# Extracted records

Start of Block

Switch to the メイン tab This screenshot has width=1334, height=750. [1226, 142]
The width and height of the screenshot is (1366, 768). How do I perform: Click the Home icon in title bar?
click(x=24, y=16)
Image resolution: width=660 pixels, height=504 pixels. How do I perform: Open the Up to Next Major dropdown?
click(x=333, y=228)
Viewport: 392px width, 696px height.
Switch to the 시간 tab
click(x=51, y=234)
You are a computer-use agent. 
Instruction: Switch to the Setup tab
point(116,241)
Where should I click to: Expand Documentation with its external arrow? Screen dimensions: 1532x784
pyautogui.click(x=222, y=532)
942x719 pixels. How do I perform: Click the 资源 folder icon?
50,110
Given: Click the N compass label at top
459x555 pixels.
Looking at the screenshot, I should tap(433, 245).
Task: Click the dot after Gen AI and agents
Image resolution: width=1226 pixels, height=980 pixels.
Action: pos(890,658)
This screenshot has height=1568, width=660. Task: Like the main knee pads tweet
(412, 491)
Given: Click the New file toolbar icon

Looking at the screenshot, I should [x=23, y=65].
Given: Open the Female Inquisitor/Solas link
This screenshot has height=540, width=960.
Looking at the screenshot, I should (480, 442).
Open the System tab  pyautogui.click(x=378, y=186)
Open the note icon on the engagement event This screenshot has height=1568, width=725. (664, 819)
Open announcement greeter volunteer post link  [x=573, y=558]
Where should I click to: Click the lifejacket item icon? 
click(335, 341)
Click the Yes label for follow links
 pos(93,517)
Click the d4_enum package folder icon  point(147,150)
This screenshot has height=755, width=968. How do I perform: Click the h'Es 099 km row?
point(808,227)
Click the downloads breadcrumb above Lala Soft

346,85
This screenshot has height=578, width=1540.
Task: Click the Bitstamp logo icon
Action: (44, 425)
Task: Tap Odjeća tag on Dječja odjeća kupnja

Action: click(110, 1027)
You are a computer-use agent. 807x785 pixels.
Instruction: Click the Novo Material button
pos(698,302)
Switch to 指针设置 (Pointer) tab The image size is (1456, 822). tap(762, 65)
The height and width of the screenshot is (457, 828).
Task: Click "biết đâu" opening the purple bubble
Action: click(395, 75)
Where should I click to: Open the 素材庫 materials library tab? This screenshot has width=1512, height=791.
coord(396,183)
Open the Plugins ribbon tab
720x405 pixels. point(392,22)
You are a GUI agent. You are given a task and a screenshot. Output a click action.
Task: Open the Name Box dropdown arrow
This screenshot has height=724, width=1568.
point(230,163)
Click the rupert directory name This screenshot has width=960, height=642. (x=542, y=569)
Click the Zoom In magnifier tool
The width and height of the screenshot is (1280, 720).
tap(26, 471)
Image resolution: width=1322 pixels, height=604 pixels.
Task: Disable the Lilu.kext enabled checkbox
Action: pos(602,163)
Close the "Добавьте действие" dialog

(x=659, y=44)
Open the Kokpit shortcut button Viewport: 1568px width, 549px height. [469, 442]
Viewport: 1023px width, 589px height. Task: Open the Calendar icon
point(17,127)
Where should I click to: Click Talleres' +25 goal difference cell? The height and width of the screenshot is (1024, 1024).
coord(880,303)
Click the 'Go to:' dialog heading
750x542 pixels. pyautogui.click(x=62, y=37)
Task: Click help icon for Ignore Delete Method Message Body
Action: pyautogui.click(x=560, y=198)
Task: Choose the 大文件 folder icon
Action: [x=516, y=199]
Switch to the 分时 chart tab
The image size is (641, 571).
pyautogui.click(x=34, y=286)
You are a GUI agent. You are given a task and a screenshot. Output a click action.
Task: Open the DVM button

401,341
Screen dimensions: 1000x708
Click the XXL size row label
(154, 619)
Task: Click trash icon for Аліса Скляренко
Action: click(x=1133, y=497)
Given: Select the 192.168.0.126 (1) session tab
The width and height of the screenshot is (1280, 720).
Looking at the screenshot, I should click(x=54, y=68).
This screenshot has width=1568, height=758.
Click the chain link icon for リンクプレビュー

End of Block

# Task
Copy each line from the data that features the string "computer".

# Worked solution
You are a computer-use agent. 
You are a computer-use agent. 807x785 pixels.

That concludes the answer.